Posted on: Jul 18th, 2011 By:

By Dean Treadway
Contributing Blogger

SHAMPOO (1975); Dir: Hal Ashby; Screenplay by Robert Towne and Warren Beatty; Starring Warren Beatty, Julie Christie, Lee Grant, Jack Warden, Goldie Hawn, Carrie Fisher; Thurs. July 21; Newly restored 35 mm print; 7:30 p.m.; Cinefest at Georgia State University. Trailer here.

Released in 1975, Hal Ashby’s SHAMPOO very well may rank as the great director’s most cynical film. Ashby had previously given us THE LANDLORD, HAROLD AND MAUDE and THE LAST DETAIL, and would go on to deliver BOUND FOR GLORY, COMING HOME and BEING THERE before beginning a cocaine-fueled downward 1980s slump that would end in his untimely death in 1988 at age 59. It’s been years since I’ve revisited SHAMPOO because it strikes me as a truthful, mildly funny but ugly movie. It’s hard to watch, but extremely worthwhile. I know I’ll be at Cinefest on Thursday, July 21 at 7:30 pm to check out what is probably the first 35mm screening of Ashby’s film since the old days of the Rhodes and the Silver Screen, two long-gone Atlanta repertory theaters that closed their doors in the mid-1980s. We’re lucky to have a venue like Cinefest, which seems to be cultivating a desire to expand Atlanta’s repertory movie options these days.

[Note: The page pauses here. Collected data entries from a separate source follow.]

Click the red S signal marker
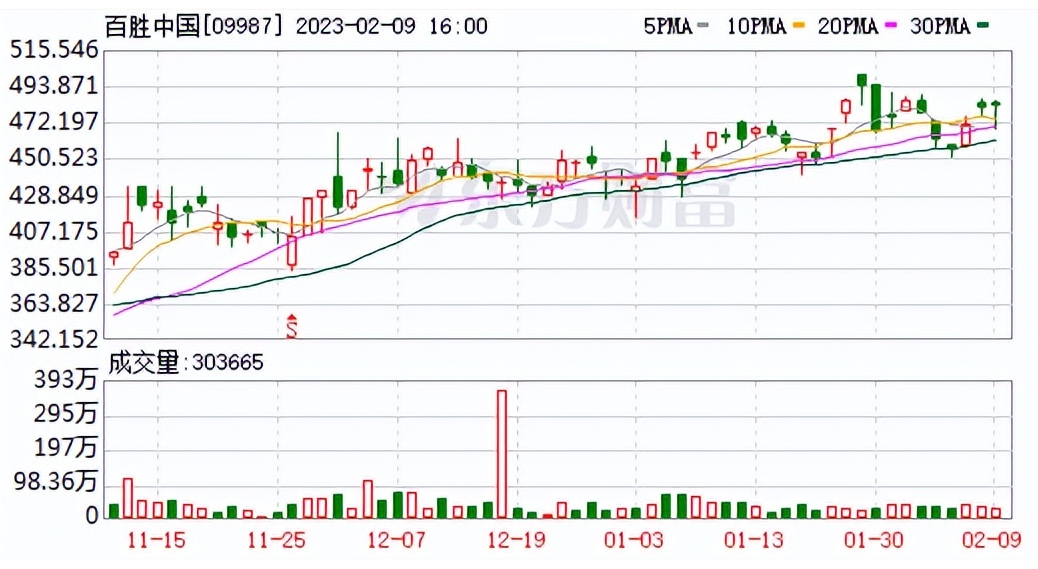coord(292,325)
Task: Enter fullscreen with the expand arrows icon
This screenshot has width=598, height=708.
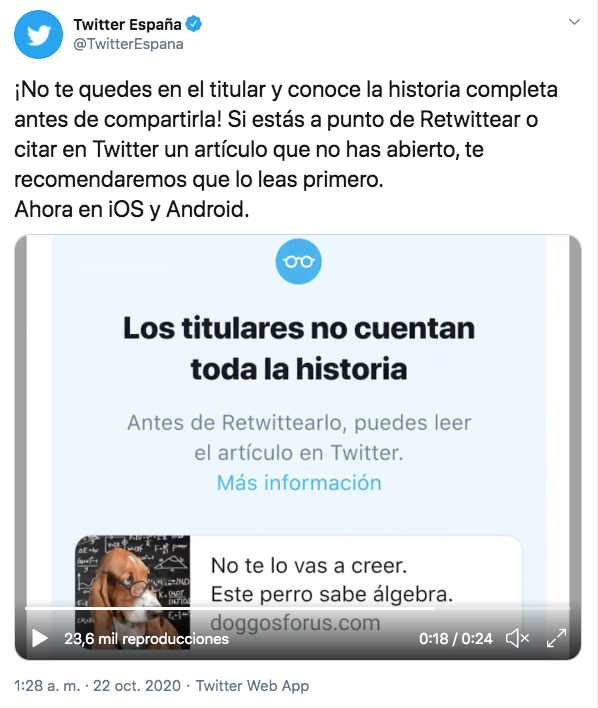Action: (556, 638)
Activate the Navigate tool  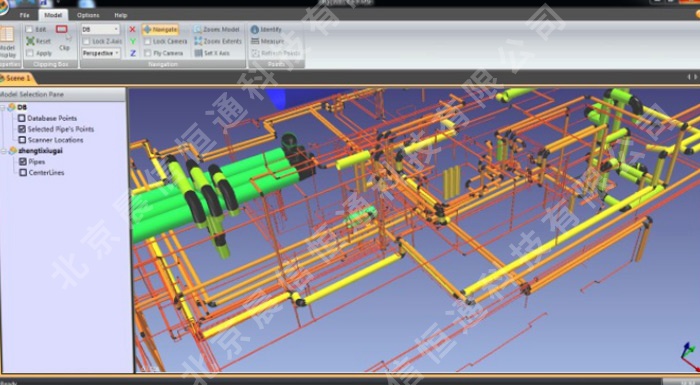tap(160, 29)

Star Warren Beatty also acted as producer and co-writer, along with CHINATOWN and LAST DETAIL scribe Robert Towne. As such, he labored for almost a decade to get the film made. When it finally reached screens, it arrived like a bombshell designed to blow apart the sexually revolutionary Me Decade and everything connected to it. Set in 1968, on the eve of Richard Nixon’s election to the White House (which held particular resonance to 1975 viewers, who were still reeling from the Watergate debacle that drummed Nixon out of office), SHAMPOO tells the story of a philandering self-obsessed hairdresser named George Roundy (Beatty). The beautifier and sexual partner of choice for many of his clients, George is sick of life as a mere employee at a Beverly Hills salon. And so he finally steps up to realize his ambition of opening his own hairdressing business. But he’s broke and the banks won’t lend to such a flighty guy. So he sets his sights on a private investor, an equally self-absorbed, aging millionaire named Lester Karpf (played by Jack Warden, who tellingly has the worst hairstyle in the whole film).